Da svolgere:
- a) Nel testo sui dolci di Carnevale umbri, entro quale momento si mangiavano un tempo gli strufoli?
- b) Prosegui il testo sui dolci di Carnevale umbri, cominciando dopo la sua ultima frase.

Testo da analizzare:
⟨

Umbria & Cucina: i Dolci di Carnevale

In Umbria, la fantasia gastronomica esprime il meglio di sé proprio nel periodo del Carnevale. I veri protagonisti della festa sono i dolci: gustosi, colorati, capaci di rievocare gli antichi sapori del territorio.

Scontato iniziare con gli Strufoli, un classico della tradizione umbra: un tempo gli strufoli venivano fritti nello strutto e mangiati entro la mezzanotte di martedì grasso per evitare di consumare un grasso animale durante il periodo di Quaresima. Dalla preparazione non particolarmente difficile, gli strufoli esistono in molte varianti a seconda della zone dell’Umbria in cui ci troviamo, da quella più famosa dove l’ingrediente principale è naturalmente il miele a quelle con l’alchermes e lo zucchero a velo.

⟩

Dati forniti:

⟨

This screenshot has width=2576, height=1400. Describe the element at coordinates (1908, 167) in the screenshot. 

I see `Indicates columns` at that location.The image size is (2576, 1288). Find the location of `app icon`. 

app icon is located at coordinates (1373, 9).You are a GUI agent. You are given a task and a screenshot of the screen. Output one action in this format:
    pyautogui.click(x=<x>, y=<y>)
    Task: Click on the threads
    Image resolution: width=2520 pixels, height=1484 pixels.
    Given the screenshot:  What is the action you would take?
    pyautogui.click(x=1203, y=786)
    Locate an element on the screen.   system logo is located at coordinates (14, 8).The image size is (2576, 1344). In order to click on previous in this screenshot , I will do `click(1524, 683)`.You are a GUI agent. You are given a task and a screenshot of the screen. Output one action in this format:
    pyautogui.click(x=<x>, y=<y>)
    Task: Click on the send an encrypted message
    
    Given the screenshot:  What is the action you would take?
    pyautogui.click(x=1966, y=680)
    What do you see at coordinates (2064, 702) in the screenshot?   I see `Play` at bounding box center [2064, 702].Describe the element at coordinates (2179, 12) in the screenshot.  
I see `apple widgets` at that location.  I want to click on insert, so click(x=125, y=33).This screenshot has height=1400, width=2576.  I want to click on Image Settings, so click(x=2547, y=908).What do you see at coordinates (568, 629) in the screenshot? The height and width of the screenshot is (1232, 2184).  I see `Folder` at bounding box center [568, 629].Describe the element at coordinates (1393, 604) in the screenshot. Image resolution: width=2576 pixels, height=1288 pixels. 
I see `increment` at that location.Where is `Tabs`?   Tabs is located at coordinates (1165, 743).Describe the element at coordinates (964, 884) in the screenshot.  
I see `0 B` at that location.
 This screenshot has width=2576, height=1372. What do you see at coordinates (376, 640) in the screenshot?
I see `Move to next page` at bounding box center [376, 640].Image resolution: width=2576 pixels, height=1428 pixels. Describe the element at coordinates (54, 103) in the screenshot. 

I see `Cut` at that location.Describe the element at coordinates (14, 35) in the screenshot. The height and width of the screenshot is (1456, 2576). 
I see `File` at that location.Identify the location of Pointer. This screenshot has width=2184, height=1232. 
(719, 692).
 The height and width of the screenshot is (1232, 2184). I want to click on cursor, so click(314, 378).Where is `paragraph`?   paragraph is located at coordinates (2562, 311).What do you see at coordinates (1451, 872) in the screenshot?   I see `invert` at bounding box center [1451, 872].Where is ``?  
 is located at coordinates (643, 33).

⟩

Risposte fornite:
- a) Entro la mezzanotte di martedì grasso.

- b)
La seconda tappa del nostro viaggio alla scoperta dei dolci di carnevale umbri ci porta alle Frappe, dette anche Chiacchiere. Si tratta di croccanti e delicate sfoglie fritte ricoperte di miele, alchermes, cioccolato o zucchero a velo. In questo periodo i banconi di forni e pasticcerie abbondano di queste leccornie ma non c’è famiglia che non si sia cimentata almeno una volta con la loro preparazione.

Un’altra specialità della tradizionale carnevalesca è la Cicerchiata, che solo a vederla mette voglia di spazzolare il piatto: minuscole palline colorate che vanno giù come il miele di cui son ricoperte. Il nome “Cicerchiata” deriverebbe dalla forma che ricorda per certi versi le “cicerchie”, antica varietà di legume diffusa nel Centro Italia.